Methods: New Zealand White rabbits (n = 2; 4 kg body weight) were used to realize this model, since in rabbits, atherosclerosis can be additionally induced for future investigations. To enable high resolution magnetic resonance imaging, we developed an extracorporeal circuit of a total length of 20 m so that the blood pump and control unit of the heart lung machine can be placed outside of the strong magnetic field. The miniaturized ECC system via thoracic access comprised an infant oxygenator (Medtronic Affinity Pixie), a pulsatile centrifugal pump (Medos Deltastream DP3), 1/8” tubes, a 10 Fr aortic cannula and a 12 Fr venous two-stage cannula for vacuum-assisted drainage.

Results: We generated a miniaturized ECC system with a very low priming volume (240ml) to reduce the system-inherent hemodilution to ~1:1. Consequently, hemoglobin rates were higher than 6 g/dl and adequate oxygenation could be obtained. Optimized venous drainage by an additionally inserted pulmonary vein vent catheter (6 Fr) resulted in sufficient blood flow (300 ml/min) that was maintained for more than 60 minutes as either pulsatile or non-pulsatile flow.

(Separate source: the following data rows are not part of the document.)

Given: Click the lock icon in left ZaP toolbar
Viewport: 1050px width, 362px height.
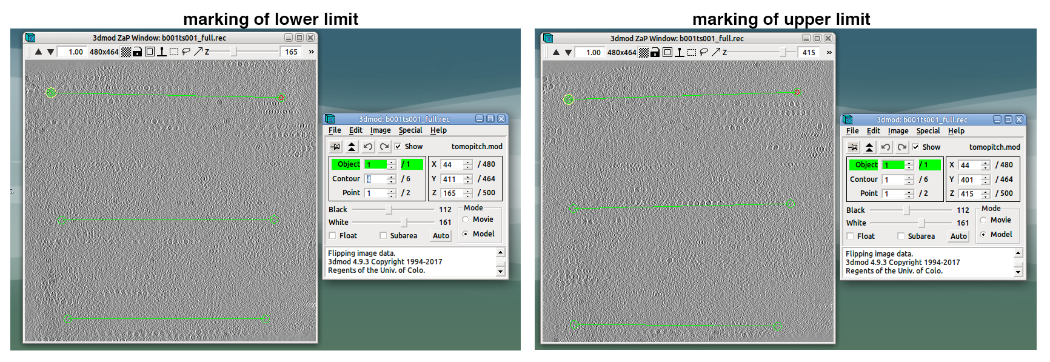Looking at the screenshot, I should (138, 52).
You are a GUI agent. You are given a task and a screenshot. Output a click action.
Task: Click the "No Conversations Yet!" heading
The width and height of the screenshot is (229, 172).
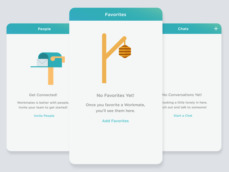click(x=182, y=95)
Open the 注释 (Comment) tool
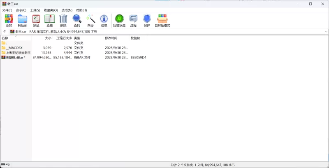This screenshot has width=329, height=168. click(x=133, y=20)
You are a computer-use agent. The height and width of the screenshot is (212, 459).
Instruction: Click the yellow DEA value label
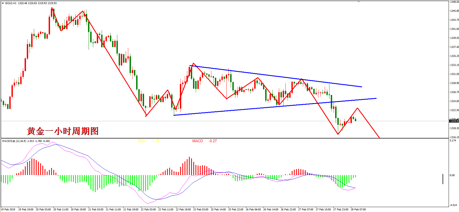click(148, 141)
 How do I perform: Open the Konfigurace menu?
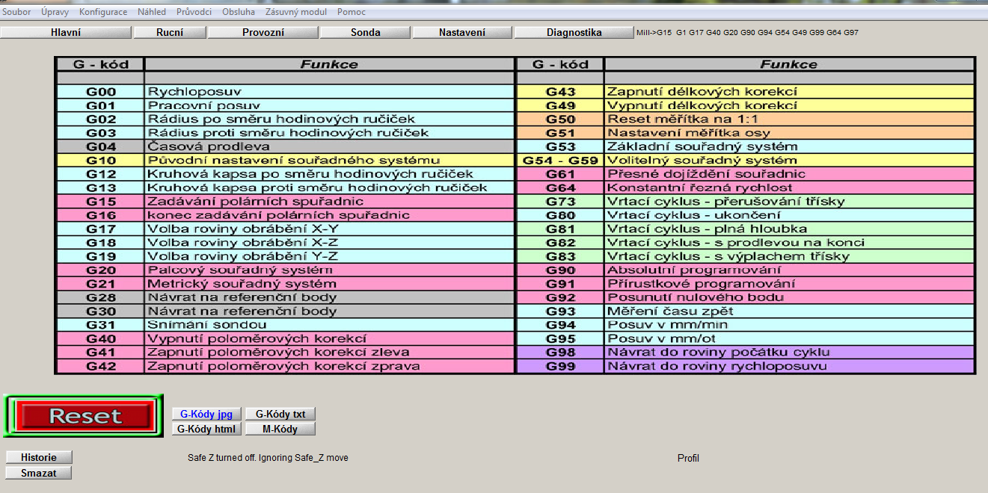(x=103, y=12)
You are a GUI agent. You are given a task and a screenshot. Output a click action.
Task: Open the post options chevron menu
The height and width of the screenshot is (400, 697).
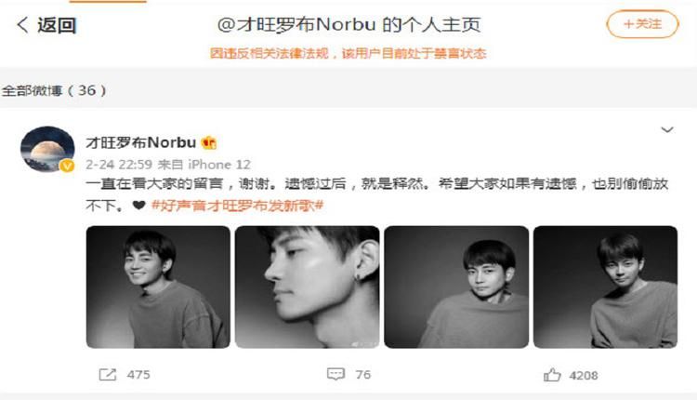(x=667, y=130)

Conclusions: The developed miniaturized extracorporeal circuit guarantees adequate perfusion in rabbits while allowing for simultaneous magnetic resonance imaging. Thus, for the first time, real time blood flow profile measurements during ECC would be possible. Furthermore, this model could be used for validating and optimizing blood flow simulation algorithms to compare the impact of different ECC scenarios without further animal experiments.